- **What is being asked**
From the records below, copy each line in which the string "Click" occurs.

- **Given data**
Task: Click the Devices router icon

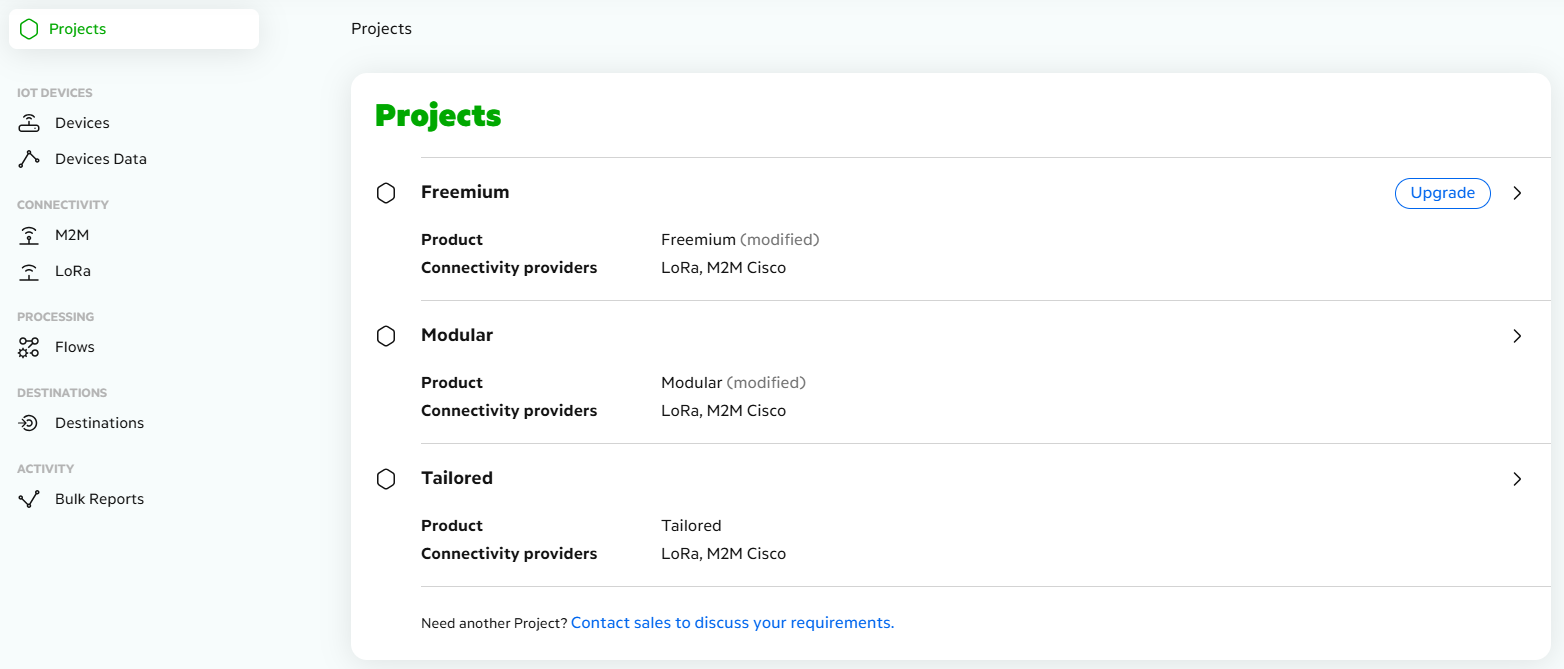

==

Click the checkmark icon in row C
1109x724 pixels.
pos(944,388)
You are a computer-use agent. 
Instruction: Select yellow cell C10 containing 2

- **Task answer**
Task: Click the Devices router icon
Click the checkmark icon in row C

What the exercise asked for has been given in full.